▶ DIRECTIONS
Reproduce the entries so that every line matches the original exactly.

[Saved data entries]
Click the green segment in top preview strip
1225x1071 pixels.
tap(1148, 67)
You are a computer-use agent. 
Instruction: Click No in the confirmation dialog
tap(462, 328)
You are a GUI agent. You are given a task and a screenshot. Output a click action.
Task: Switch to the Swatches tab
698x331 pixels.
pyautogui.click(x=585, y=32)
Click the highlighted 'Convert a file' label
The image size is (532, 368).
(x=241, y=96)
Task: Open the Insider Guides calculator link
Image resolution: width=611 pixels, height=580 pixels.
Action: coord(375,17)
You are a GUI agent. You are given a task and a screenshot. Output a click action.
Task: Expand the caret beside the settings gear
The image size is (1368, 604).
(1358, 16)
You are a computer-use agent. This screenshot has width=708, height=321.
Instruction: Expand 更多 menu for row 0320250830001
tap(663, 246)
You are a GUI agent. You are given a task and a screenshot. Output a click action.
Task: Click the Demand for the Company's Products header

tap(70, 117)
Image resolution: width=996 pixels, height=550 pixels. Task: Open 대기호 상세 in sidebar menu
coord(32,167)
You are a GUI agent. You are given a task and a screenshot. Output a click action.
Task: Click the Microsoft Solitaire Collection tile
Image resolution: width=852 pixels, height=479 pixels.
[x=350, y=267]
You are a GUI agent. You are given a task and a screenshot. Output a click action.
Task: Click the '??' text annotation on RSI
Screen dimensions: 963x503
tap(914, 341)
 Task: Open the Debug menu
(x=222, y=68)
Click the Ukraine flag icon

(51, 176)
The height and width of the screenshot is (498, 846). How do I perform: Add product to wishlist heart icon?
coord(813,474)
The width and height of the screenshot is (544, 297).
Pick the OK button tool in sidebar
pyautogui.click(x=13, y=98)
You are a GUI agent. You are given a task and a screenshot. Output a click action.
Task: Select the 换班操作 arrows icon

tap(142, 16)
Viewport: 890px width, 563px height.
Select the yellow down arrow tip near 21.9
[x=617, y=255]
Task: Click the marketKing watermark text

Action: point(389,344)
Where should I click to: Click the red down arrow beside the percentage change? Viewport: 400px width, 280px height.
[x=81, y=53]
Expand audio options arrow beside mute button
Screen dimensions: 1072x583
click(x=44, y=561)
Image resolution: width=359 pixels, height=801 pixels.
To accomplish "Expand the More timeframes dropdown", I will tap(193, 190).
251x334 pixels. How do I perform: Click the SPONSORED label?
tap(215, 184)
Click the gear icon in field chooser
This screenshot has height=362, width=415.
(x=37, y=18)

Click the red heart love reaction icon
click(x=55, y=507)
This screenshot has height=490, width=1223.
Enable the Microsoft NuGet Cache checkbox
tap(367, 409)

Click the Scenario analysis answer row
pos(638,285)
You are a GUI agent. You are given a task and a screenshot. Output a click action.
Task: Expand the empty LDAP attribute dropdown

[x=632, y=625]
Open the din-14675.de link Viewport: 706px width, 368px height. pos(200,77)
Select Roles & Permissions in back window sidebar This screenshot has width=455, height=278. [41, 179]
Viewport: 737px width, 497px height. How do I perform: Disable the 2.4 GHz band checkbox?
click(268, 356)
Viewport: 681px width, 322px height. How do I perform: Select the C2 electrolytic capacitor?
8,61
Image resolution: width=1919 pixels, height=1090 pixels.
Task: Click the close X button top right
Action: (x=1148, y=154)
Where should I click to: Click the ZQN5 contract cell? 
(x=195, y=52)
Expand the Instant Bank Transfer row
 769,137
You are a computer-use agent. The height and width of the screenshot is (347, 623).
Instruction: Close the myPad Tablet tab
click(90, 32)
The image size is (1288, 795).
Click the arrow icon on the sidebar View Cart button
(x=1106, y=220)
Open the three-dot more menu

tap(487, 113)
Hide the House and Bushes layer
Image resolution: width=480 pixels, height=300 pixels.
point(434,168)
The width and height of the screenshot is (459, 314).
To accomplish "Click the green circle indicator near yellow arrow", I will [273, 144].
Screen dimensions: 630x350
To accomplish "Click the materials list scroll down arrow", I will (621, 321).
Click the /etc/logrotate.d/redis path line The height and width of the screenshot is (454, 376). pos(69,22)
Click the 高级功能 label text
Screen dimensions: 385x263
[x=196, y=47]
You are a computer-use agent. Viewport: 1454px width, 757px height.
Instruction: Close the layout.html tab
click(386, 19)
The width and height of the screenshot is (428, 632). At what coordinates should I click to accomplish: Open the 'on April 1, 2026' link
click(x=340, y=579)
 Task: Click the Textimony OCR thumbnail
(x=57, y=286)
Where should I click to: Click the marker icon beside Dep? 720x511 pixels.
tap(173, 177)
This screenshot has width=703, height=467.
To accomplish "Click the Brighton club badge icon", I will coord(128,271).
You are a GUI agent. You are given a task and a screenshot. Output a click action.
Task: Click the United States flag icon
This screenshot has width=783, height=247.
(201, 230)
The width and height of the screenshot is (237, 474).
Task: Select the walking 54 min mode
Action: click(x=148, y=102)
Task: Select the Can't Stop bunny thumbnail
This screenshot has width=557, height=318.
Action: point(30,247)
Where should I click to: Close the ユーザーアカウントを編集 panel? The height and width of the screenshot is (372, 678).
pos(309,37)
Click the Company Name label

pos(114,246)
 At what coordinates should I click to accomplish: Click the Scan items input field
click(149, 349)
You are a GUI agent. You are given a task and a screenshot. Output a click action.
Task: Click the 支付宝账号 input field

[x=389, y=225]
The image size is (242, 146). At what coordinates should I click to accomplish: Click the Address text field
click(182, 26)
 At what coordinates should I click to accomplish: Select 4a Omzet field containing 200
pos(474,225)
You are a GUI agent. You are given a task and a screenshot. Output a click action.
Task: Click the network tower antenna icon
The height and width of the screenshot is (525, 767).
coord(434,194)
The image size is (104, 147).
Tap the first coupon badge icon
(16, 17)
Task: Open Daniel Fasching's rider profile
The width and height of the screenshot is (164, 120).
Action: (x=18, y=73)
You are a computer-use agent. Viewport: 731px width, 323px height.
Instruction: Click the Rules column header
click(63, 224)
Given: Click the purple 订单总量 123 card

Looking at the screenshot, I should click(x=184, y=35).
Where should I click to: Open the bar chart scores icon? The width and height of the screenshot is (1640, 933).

▶ ANSWER TO THIS EXERCISE
Click the green segment in top preview strip
1225x1071 pixels.
tap(1148, 67)
You are a computer-use agent. 
Instruction: Click No in the confirmation dialog
tap(462, 328)
You are a GUI agent. You are given a task and a screenshot. Output a click action.
Task: Switch to the Swatches tab
698x331 pixels.
pyautogui.click(x=585, y=32)
Click the highlighted 'Convert a file' label
The image size is (532, 368).
(x=241, y=96)
Task: Open the Insider Guides calculator link
Image resolution: width=611 pixels, height=580 pixels.
Action: coord(375,17)
You are a GUI agent. You are given a task and a screenshot. Output a click action.
Task: Expand the caret beside the settings gear
The image size is (1368, 604).
(1358, 16)
You are a computer-use agent. This screenshot has width=708, height=321.
Instruction: Expand 更多 menu for row 0320250830001
tap(663, 246)
You are a GUI agent. You are given a task and a screenshot. Output a click action.
Task: Click the Demand for the Company's Products header

tap(70, 117)
Image resolution: width=996 pixels, height=550 pixels. Task: Open 대기호 상세 in sidebar menu
coord(32,167)
You are a GUI agent. You are given a task and a screenshot. Output a click action.
Task: Click the Microsoft Solitaire Collection tile
Image resolution: width=852 pixels, height=479 pixels.
[x=350, y=267]
You are a GUI agent. You are given a task and a screenshot. Output a click action.
Task: Click the '??' text annotation on RSI
Screen dimensions: 963x503
tap(914, 341)
 Task: Open the Debug menu
(x=222, y=68)
Click the Ukraine flag icon

(51, 176)
The height and width of the screenshot is (498, 846). How do I perform: Add product to wishlist heart icon?
coord(813,474)
The width and height of the screenshot is (544, 297).
Pick the OK button tool in sidebar
pyautogui.click(x=13, y=98)
You are a GUI agent. You are given a task and a screenshot. Output a click action.
Task: Select the 换班操作 arrows icon

tap(142, 16)
Viewport: 890px width, 563px height.
Select the yellow down arrow tip near 21.9
[x=617, y=255]
Task: Click the marketKing watermark text

Action: point(389,344)
Where should I click to: Click the red down arrow beside the percentage change? Viewport: 400px width, 280px height.
[x=81, y=53]
Expand audio options arrow beside mute button
Screen dimensions: 1072x583
click(x=44, y=561)
Image resolution: width=359 pixels, height=801 pixels.
To accomplish "Expand the More timeframes dropdown", I will tap(193, 190).
251x334 pixels. How do I perform: Click the SPONSORED label?
tap(215, 184)
Click the gear icon in field chooser
This screenshot has height=362, width=415.
(x=37, y=18)

Click the red heart love reaction icon
click(x=55, y=507)
This screenshot has height=490, width=1223.
Enable the Microsoft NuGet Cache checkbox
tap(367, 409)

Click the Scenario analysis answer row
pos(638,285)
You are a GUI agent. You are given a task and a screenshot. Output a click action.
Task: Expand the empty LDAP attribute dropdown

[x=632, y=625]
Open the din-14675.de link Viewport: 706px width, 368px height. pos(200,77)
Select Roles & Permissions in back window sidebar This screenshot has width=455, height=278. [41, 179]
Viewport: 737px width, 497px height. How do I perform: Disable the 2.4 GHz band checkbox?
click(268, 356)
Viewport: 681px width, 322px height. How do I perform: Select the C2 electrolytic capacitor?
8,61
Image resolution: width=1919 pixels, height=1090 pixels.
Task: Click the close X button top right
Action: (x=1148, y=154)
Where should I click to: Click the ZQN5 contract cell? 
(x=195, y=52)
Expand the Instant Bank Transfer row
 769,137
You are a computer-use agent. The height and width of the screenshot is (347, 623).
Instruction: Close the myPad Tablet tab
click(90, 32)
The image size is (1288, 795).
Click the arrow icon on the sidebar View Cart button
(x=1106, y=220)
Open the three-dot more menu

tap(487, 113)
Hide the House and Bushes layer
Image resolution: width=480 pixels, height=300 pixels.
point(434,168)
The width and height of the screenshot is (459, 314).
To accomplish "Click the green circle indicator near yellow arrow", I will [273, 144].
Screen dimensions: 630x350
To accomplish "Click the materials list scroll down arrow", I will (621, 321).
Click the /etc/logrotate.d/redis path line The height and width of the screenshot is (454, 376). pos(69,22)
Click the 高级功能 label text
Screen dimensions: 385x263
[x=196, y=47]
You are a computer-use agent. Viewport: 1454px width, 757px height.
Instruction: Close the layout.html tab
click(386, 19)
The width and height of the screenshot is (428, 632). At what coordinates should I click to accomplish: Open the 'on April 1, 2026' link
click(x=340, y=579)
 Task: Click the Textimony OCR thumbnail
(x=57, y=286)
Where should I click to: Click the marker icon beside Dep? 720x511 pixels.
tap(173, 177)
This screenshot has width=703, height=467.
To accomplish "Click the Brighton club badge icon", I will coord(128,271).
You are a GUI agent. You are given a task and a screenshot. Output a click action.
Task: Click the United States flag icon
This screenshot has width=783, height=247.
(201, 230)
The width and height of the screenshot is (237, 474).
Task: Select the walking 54 min mode
Action: click(x=148, y=102)
Task: Select the Can't Stop bunny thumbnail
This screenshot has width=557, height=318.
Action: point(30,247)
Where should I click to: Close the ユーザーアカウントを編集 panel? The height and width of the screenshot is (372, 678).
pos(309,37)
Click the Company Name label

pos(114,246)
 At what coordinates should I click to accomplish: Click the Scan items input field
click(149, 349)
You are a GUI agent. You are given a task and a screenshot. Output a click action.
Task: Click the 支付宝账号 input field

[x=389, y=225]
The image size is (242, 146). At what coordinates should I click to accomplish: Click the Address text field
click(182, 26)
 At what coordinates should I click to accomplish: Select 4a Omzet field containing 200
pos(474,225)
You are a GUI agent. You are given a task and a screenshot. Output a click action.
Task: Click the network tower antenna icon
The height and width of the screenshot is (525, 767).
coord(434,194)
The image size is (104, 147).
Tap the first coupon badge icon
(16, 17)
Task: Open Daniel Fasching's rider profile
The width and height of the screenshot is (164, 120).
Action: (x=18, y=73)
You are a computer-use agent. Viewport: 731px width, 323px height.
Instruction: Click the Rules column header
click(63, 224)
Given: Click the purple 订单总量 123 card

Looking at the screenshot, I should click(x=184, y=35).
Where should I click to: Open the bar chart scores icon? The width and height of the screenshot is (1640, 933).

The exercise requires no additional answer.